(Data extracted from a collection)
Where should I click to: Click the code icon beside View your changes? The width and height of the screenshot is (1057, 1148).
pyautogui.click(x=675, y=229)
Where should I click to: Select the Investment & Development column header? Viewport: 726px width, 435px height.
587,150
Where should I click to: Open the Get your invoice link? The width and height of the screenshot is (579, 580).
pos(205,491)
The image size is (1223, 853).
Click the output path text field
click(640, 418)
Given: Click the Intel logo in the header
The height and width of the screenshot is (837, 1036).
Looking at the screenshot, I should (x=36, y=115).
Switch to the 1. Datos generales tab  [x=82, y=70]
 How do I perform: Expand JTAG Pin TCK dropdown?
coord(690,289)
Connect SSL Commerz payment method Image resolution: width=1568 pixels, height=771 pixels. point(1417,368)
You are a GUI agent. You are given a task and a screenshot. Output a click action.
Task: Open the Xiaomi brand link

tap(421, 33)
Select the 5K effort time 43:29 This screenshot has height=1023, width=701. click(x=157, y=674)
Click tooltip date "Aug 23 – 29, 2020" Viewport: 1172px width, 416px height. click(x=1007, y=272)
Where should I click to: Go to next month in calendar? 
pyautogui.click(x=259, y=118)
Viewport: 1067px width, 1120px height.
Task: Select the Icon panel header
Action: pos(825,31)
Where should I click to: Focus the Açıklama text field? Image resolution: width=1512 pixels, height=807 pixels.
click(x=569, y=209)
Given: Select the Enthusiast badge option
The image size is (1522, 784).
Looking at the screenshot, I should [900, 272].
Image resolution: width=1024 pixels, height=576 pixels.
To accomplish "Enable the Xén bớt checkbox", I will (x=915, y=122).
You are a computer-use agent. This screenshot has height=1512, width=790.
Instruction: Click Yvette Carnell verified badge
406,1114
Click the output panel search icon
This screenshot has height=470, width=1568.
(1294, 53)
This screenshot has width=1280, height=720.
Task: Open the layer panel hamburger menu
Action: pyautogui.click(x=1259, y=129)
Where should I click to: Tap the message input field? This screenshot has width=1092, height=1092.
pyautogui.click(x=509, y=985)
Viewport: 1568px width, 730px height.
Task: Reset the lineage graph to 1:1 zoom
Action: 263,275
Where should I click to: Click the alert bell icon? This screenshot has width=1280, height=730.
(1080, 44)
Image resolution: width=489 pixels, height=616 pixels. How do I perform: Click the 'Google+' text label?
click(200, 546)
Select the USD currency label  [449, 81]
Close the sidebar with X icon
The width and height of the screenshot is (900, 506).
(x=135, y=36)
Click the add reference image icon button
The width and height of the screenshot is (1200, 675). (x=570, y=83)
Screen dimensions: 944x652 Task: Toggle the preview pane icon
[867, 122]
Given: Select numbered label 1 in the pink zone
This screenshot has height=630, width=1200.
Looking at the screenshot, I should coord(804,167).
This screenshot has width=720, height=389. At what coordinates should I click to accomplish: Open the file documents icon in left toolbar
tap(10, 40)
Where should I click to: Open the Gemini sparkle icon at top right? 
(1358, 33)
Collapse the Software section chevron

YOUR TASK ▸
The answer should be the exact lines running from the line containing "This screenshot has width=720, height=389." to the last line of the entries, with nothing else.

WRITTEN ANSWER ▸
This screenshot has width=720, height=389. At what coordinates should I click to accomplish: Open the file documents icon in left toolbar
tap(10, 40)
Where should I click to: Open the Gemini sparkle icon at top right? 
(1358, 33)
Collapse the Software section chevron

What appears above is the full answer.